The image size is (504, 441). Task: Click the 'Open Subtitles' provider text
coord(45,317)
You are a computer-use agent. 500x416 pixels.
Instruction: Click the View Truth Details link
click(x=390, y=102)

--------------------------------

Work order: Return the full material unchanged.

Exercise result:
The image size is (504, 441). Task: Click the 'Open Subtitles' provider text
coord(45,317)
You are a computer-use agent. 500x416 pixels.
Instruction: Click the View Truth Details link
click(x=390, y=102)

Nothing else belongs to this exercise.